Monday, June 14, 2010

Heart of Stone, by C.E. Murphy

Heart of Stone
Occasionally I experiment with picking up a new author's work at the bookstore, and that's what I did with C.E. Murphy's Heart of Stone. Murphy appears to have several series in progress, and this is the first one in The Negotiator. The premise of these books is that there are some of the Old Races living among us, and that we are for the most part unaware of their presence. Nothing new here, really, except that instead of the usual suspects Murphy has elected to use some supernatural beings that, for the most part, ordinarily aren't part of the "in" crowd of todays urban fantasies. The Old Races that are living in New York City in Heart of Stone are Gargoyles, Dragons, Djinns, Selkies and Vampires.


There's a nice nod here to traditional elements of magic in that the Gargoyles represent Earth, the Djinn Air, the Dragons Fire and the Selkies Water. At one point in the book the heroine, Margrit, asks what worldly element the Vampires display, and learns that they are "not of this world". No word yet on whether they're from another planet, an alternate universe, or some sort of spiritual realm.

Another thing that's interesting is that our heroine, Margrit - or "Grit", is of a despised race...Lawyers. To Murphy's credit, some obvious puns were avoided in the dialog. A character could have asked something like, "Is that True, Grit?" or, after she gets beaten up by a crazed female gargoyle, one of her visitors in the hospital could have exclaimed, "Grit, your teeth!" But I digress.

Grit likes to run in Central Park for exercise, and she has a bad habit of doing it after dark. One evening she is surprised by a gentleman who appears abruptly near her, and they have a brief but tense conversation. The next morning she sees on the news that a woman with a similar physical description to hers has been murdered in the park, and the suspect's description matches that of her mysterious acquaintance.

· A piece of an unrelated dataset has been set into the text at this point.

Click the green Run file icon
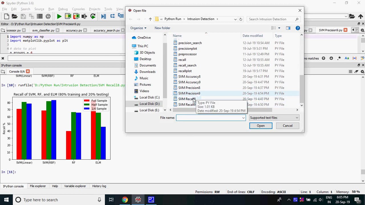 coord(59,17)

Grit has an on and off again romantic relationship with a detective on the New York police force, Tony, and she informs him that she may have met the murderer. Tony tries to investigate this new lead, but Grit seems determined to jump in the middle of things, and she's visited again by the suspect, Alban, who turns out to be a gargoyle, and who, of course, claims to be innocent. In what appears to be a separate plot, Grit takes the case of a homeless woman trying to fight City Hall. The building in which she and other squatters live is being torn down by its owner, and Grit tries to get an injunction against him.

Eventually, Grit gets to meet a representative or two of all of the Old Races, and she works hard to get to the bottom of the mystery and find the real killer. The pace of the novel varied too much from frantic to lackadaisical, and I didn't find myself, at the end, with an irresistible desire to grab the next book in the series to find out what happens next. This could have just been a "setup" novel, getting us ready to accept the premise of Grit as The Negotiator, a human lawyer who can act as an advocate between the Old Races, when the human legal system cannot.